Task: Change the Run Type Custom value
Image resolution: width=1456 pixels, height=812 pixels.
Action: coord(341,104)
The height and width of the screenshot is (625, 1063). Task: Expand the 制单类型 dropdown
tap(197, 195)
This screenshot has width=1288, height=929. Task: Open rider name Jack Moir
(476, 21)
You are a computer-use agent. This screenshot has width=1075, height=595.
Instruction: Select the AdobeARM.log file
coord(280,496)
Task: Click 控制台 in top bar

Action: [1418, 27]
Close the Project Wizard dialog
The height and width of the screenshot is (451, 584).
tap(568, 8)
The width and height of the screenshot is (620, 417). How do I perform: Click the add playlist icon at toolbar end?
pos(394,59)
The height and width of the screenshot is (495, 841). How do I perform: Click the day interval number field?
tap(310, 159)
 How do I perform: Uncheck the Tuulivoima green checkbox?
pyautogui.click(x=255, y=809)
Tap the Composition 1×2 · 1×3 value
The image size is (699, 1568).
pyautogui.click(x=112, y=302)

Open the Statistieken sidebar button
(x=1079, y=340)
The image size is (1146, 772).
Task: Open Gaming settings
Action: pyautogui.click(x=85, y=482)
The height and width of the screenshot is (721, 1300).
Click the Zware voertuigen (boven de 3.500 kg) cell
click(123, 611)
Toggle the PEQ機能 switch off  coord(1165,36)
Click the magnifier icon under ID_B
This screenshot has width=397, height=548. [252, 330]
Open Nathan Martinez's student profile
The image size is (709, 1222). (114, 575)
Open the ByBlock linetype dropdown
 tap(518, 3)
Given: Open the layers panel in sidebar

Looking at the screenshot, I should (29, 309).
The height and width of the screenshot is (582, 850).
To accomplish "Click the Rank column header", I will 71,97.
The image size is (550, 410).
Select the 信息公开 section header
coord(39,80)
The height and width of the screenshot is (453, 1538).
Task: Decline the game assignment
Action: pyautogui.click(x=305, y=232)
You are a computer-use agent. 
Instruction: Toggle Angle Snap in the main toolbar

^^^^^^^^^^^^^^^^

### To do
Lines of the listing above that contain the word "computer" should all be returned.

### Written response
You are a computer-use agent. This screenshot has width=1075, height=595.
You are a computer-use agent. 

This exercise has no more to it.